Institute for Quantum Computing (IQC) researchers at the University of Waterloo have demonstrated a new technique to help connect quantum devices over long distances, a critical component to realizing a quantum internet.

One of the major challenges with quantum communication is how far quantum information can travel because essential quantum properties, like entanglement, can’t be amplified like classical signals without disturbing the information they carry.

Sharing quantum information over long distances is difficult, but possible. By tuning the frequency of individual particles of light (photons) to atoms, those atoms can be used as memory nodes to distribute entanglement with the help of photons between two distant locations.

Using a photon source called a nanowire quantum dot, IQC researchers have demonstrated a new method that fine tunes the source’s frequency to better enable quantum information sharing. By freezing a thin layer of nitrogen gas on the nanowire surface, they managed to tune the quantum dot photons to the frequency of specific atoms called caesium.

“Ours is a new technique that tunes photons from the quantum dot so precisely that they can match specific spectral features of the atoms — similar to hitting exact musical notes when tuning a guitar string.” - Dr. Rubayet Al Maruf, research associate at IQC and the paper’s lead author.

He adds that this new approach, which is performed inside a cryostat (in-situ) — at temperatures almost as cold as outer space — has never been demonstrated before.

Sreesh Venuturumilli, IQC PhD student from the Department of Electrical and Computer Engineering, added that the tuning can be reversed to adjust the ‘off-key’ photons to the required frequency.

“Atoms ‘talk’ to very specific frequencies and being able to adjust and reverse the tuning is crucial. The quantum dots emit special quantum states of light, like single-photons and entangled photon pairs, and making these photons talk with the atoms allows for novel light-matter interactions.” -Sreesh Venuturumilli, IQC PhD student and paper's co-author.

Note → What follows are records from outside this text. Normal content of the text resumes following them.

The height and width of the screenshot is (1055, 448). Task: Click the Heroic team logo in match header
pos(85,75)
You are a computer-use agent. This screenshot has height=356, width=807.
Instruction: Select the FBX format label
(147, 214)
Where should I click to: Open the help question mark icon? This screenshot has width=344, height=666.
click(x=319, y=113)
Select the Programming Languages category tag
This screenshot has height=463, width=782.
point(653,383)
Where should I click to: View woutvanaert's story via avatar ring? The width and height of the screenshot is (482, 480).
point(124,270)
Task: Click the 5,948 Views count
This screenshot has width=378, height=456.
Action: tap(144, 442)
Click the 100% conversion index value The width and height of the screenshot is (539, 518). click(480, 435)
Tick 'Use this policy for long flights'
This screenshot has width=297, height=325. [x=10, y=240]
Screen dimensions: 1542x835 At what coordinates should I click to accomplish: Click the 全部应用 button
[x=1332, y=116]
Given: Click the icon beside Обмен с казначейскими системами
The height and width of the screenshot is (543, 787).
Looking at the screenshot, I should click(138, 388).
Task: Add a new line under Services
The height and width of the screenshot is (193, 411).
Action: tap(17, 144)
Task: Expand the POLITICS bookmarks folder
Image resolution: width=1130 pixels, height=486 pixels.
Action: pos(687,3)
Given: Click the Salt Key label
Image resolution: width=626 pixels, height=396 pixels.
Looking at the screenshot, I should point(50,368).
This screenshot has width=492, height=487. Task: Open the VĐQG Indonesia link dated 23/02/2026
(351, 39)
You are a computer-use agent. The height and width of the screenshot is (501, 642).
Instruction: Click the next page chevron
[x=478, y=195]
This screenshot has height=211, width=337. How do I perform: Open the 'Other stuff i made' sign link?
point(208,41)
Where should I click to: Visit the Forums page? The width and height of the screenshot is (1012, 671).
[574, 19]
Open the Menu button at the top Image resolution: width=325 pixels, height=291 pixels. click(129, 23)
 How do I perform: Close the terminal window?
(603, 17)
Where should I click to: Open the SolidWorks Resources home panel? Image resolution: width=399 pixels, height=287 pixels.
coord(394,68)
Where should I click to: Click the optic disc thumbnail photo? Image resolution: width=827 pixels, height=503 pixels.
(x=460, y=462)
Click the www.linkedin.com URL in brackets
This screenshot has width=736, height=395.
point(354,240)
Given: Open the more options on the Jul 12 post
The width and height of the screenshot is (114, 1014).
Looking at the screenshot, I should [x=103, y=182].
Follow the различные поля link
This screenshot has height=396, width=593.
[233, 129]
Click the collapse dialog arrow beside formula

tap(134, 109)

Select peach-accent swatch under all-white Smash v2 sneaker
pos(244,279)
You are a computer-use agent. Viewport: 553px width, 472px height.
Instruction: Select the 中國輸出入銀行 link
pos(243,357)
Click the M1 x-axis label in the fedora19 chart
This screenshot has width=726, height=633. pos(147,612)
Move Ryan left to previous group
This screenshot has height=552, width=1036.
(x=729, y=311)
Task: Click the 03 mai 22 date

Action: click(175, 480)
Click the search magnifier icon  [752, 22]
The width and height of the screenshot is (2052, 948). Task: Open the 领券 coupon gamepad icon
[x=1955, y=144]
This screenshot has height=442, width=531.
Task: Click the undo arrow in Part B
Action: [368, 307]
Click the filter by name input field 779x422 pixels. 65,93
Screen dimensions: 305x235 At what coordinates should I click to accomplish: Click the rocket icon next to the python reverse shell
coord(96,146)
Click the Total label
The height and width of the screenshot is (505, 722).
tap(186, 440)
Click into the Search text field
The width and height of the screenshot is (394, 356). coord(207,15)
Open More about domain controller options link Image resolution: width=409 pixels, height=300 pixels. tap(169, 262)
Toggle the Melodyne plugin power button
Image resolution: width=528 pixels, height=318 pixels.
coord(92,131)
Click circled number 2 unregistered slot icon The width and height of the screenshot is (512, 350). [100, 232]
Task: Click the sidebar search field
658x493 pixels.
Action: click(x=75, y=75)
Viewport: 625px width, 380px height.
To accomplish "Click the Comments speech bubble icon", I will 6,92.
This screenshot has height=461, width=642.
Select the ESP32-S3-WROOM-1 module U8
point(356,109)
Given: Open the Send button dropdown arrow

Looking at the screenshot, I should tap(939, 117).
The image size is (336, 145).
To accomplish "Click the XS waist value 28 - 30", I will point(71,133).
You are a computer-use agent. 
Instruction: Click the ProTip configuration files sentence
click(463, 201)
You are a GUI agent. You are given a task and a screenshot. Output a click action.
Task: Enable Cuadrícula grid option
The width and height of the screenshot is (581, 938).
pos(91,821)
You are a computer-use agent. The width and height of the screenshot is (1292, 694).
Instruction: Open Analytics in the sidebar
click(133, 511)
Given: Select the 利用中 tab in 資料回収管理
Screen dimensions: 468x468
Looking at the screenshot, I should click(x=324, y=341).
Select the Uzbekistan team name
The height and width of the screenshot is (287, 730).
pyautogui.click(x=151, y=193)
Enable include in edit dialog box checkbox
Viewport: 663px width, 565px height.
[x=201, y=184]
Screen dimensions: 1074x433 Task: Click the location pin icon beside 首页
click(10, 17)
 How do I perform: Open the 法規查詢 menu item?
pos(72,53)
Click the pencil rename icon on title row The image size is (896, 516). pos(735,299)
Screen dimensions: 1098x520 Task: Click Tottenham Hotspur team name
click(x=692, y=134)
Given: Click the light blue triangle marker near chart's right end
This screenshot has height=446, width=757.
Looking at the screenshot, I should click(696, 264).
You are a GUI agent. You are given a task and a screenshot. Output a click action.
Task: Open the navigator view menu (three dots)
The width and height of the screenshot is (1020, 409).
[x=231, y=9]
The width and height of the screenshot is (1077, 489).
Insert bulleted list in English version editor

Dr. Michal Bajcsy led the research in collaboration with Dr. Michael Reimer and Dr. Kevin Resch. All three are faculty members at IQC. Bajcsy and Reimer are professors in the Department of Electrical and Computer Engineering and Resch is professor in the Department of Physics and Astronomy. The nanowire quantum dots were fabricated by Drs. Dan Dalacu and Philip J. Poole at National Research Council Canada (NRC).

“These quantum dots are an excellent source of single photons and entangled photon pairs; they are bright and can produce photons repeatedly at a fairly fast rate. The quantum dots solve many challenges that come with single-photon sources but needed a fine-tuning mechanism — like the one that we have demonstrated — to interface with atomic quantum memories.”
-Dr. Michal Bajcsy, IQC faculty, professor, Department of Electrical and Computer Engineering.

The group’s demonstration is a small but important step towards a quantum internet becoming a reality. Quantum information will need to be repeated to travel necessary distances, whether it’s for communication via satellites, between computers, or quantum key distribution.

“To be able to connect quantum devices, information will need to be transmitted over long distances without losing its ‘quantumness’ and our new method is a step towards realizing that,” Al Maruf says.